9 thoughts on “We’re Here, We’re Queer. Everyone’s Used to It.

  1. You should check out Tacoma’s Pride this Saturday. It’s much smaller than Seattle’s, and far less corporate (there are some big businesses, but they’re the less obviously money-hungry ones). Most of the booths are non-profits, churches, or small local businesses. It has much more of a community feel than the larger Prides, at least in my opinion. It’s more about connecting people with community resources than gaining your vote/money/etc.

  2. Tee hee. Baby lesbians.

    Thanks for a perspective that probably hasn’t occurred to most people. Truly, I was surprised how many corporations slapped rainbows on their logos when the decision was announced. Has the pendulum really swung all the way to the other side? What happened to all the prejudice I know is still out there?

  3. Hello Pam,
    It’s me Jana Macklin! =D I really liked reading this post and the previous one. And even though, I was born after the AIDs epidemic and the more homophobic past, I feel like I can relate to you. I have observed that Pride Parades have become more of a festive practice instead of an act of defiance like what I’ve seen in lots of documentaries and from what what your description. Even though I am happy that Pride is a more of a celebration, it is sad to see that to see that the LGBT community has lost some of it’s speciality (I don’t know how to say it). But like you said it is a price to pay for progress.I must say I’m jealous that you got to experience that type of bond and feel of doing some kind of “ultimate prank”. I hope it doesn’t sound that I’m unappreciated of the progress (because I do appreciate the progress). Lastly, I do belive that stealthy lesbians still exist. I would like to think I’m one of them. I am not out in the public nor do I ever intend to and my parents are not so supportive. But I do observe and keep track of what is happening in the community and at times reach out or spread awareness to church friends who are mostly homophobic (they keep on thinking I’m straight, because I act like a ” normal” person). That part is kinda entertaining. A new generation of stealthy lesbians do exist, but if we gave away our locations, we wouldn’t be stealthy would we? =) Anyway, sorry for the long post, I hope you are doing good. Great posts! =D

  4. Another excellent, well thought and provocative blog post. I will be interested to know the sort of response you get When does your other one go up on WordPress’s banner site? XXOO

    Sent from my iPad

    >

  5. “Some days I just miss being a stealth lesbian.” I totally get this 🙂 Great post! And there’s no way someone somewhere isn’t going to find something to grapple with, but you truly are offering up a valid and interesting perspective!
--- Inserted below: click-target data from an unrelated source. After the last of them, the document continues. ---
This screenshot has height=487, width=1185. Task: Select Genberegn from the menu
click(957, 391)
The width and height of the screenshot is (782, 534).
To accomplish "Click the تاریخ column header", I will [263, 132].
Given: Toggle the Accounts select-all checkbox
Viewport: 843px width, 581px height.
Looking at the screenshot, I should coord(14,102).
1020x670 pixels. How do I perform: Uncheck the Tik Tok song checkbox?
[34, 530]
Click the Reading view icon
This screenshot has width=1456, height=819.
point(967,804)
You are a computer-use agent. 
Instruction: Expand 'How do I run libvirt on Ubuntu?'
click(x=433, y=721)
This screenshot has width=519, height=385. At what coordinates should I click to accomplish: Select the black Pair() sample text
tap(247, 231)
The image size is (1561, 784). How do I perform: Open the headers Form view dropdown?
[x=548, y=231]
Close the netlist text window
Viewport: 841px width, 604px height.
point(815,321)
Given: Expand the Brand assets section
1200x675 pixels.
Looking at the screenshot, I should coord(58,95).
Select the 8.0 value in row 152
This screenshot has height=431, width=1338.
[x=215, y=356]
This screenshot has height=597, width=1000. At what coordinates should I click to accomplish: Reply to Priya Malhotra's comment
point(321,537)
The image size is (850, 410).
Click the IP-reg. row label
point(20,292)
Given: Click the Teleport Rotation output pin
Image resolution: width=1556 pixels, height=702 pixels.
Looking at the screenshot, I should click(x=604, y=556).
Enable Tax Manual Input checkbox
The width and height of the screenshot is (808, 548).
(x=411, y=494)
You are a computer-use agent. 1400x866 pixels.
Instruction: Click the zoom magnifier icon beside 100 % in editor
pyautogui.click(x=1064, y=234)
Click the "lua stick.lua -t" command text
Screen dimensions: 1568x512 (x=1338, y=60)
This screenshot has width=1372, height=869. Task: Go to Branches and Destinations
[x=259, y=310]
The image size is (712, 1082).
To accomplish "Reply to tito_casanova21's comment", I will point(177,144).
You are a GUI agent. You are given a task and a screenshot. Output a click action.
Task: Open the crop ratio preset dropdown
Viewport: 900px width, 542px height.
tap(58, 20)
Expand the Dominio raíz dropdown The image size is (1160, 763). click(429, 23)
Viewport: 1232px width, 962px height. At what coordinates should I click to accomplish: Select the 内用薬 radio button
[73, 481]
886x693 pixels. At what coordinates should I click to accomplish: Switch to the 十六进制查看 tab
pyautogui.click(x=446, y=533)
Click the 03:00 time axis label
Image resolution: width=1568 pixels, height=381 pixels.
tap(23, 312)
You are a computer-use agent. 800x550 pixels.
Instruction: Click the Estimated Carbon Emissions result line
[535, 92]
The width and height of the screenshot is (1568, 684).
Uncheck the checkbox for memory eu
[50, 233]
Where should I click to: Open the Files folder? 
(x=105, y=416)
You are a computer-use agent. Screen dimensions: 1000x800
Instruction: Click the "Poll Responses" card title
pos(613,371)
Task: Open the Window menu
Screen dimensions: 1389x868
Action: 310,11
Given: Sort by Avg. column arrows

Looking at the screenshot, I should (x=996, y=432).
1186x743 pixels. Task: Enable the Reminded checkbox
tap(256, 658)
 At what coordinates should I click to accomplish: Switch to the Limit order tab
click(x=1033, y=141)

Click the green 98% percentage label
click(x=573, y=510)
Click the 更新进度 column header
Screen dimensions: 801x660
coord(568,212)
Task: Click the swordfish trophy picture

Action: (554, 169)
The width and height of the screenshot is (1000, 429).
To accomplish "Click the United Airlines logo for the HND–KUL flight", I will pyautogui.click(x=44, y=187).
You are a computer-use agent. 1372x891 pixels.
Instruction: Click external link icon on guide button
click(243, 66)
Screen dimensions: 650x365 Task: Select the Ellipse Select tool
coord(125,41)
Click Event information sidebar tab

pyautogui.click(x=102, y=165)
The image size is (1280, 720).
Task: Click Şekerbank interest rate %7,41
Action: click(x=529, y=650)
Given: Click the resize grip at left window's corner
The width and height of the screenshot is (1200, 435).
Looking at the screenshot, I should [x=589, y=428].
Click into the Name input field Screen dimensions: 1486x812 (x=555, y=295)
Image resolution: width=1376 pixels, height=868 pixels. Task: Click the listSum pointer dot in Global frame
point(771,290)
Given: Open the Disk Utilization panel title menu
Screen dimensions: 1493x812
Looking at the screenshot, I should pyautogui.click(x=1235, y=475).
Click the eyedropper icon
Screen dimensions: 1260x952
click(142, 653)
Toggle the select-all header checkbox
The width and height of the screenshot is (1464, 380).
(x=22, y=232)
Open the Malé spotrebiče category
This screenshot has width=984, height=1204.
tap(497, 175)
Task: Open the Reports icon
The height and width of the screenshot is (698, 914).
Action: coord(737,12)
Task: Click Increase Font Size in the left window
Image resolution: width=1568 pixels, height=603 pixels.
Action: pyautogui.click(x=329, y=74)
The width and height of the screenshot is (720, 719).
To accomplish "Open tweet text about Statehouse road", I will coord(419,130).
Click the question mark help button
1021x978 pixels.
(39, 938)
  6. I missed this one earlier. I came out on the 80’s too. This piece took me back to the joy. Anxiety. Fear. Excitement. And anger of that time. And yes it seems all pretty bland now. And yet I never could have imagined the changes that would happen since then. And right near the top of the list of amazing changes is acceptance from my parents. Even appreciation from my mom for my great relationship with Lin. Before she died.
    We have lived in transformative times. It’s just that there is still so much more that needs to change.
    Thanks for this trip down memory lane.

    • Thanks Stef–they were crazy, maddening, exciting, exhilarating times! I feel really old now–and boring. I was in class last quarter and two younger LGBT students stood up and said something like “well, I don’t worry about what people think now. I’m whatever sexuality or gender I want to be when I wake up on any given day. Fuck ’em!” And I wanted to say, “You are welcome from someone who came before.” They just look at me like I know nothing. It is so weird.

      anyway, glad you enjoyed the trip down memory lane, and so happy you got to have the acceptance from your mom. So important.